Records for processing:
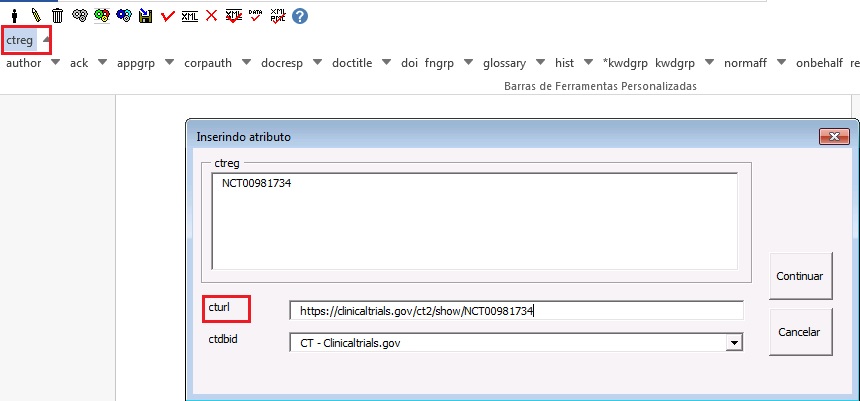Click inside the ctreg text area

pyautogui.click(x=474, y=220)
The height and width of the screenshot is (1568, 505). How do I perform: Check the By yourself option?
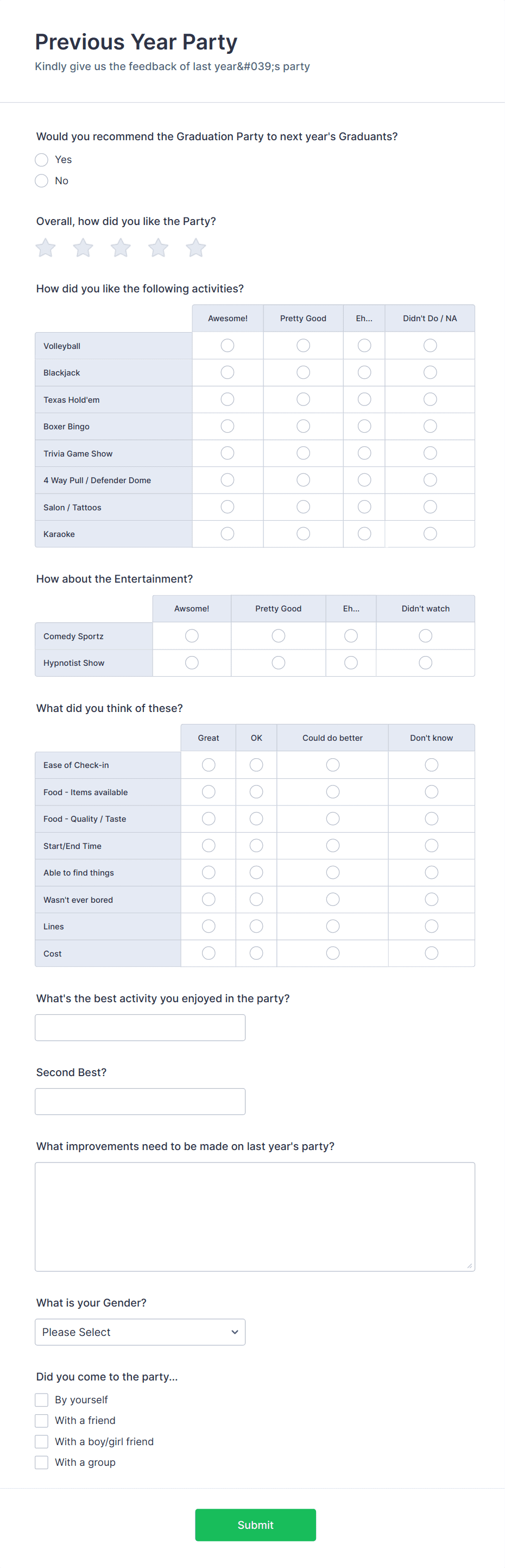coord(41,1400)
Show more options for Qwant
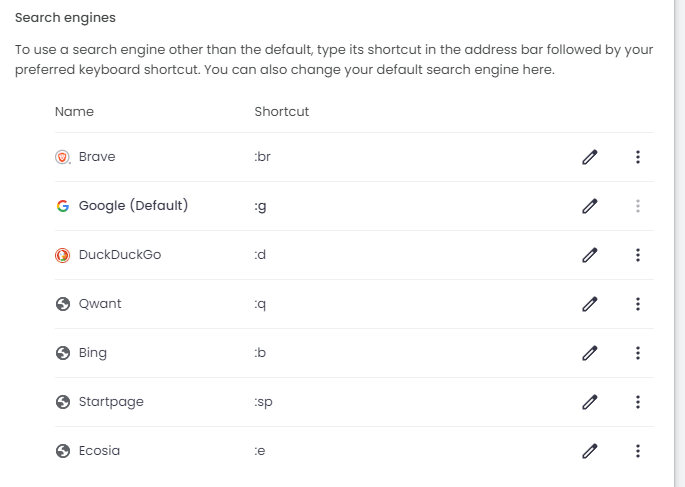The height and width of the screenshot is (487, 685). pos(638,304)
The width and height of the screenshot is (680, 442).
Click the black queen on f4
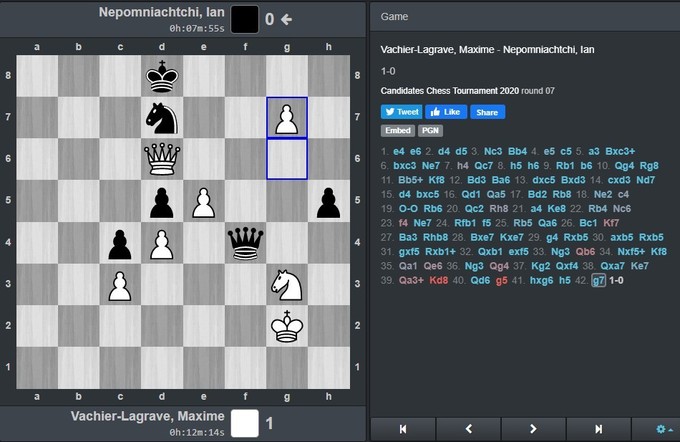click(245, 243)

Problem requirements: Your task is to repeat only the lines from the line containing "Show more options for Qwant" through the final line of the material, inclusive; do not include pictures.

Result of the task:
Show more options for Qwant
The height and width of the screenshot is (487, 685). pos(638,304)
The width and height of the screenshot is (680, 442).
Click the black queen on f4
click(245, 243)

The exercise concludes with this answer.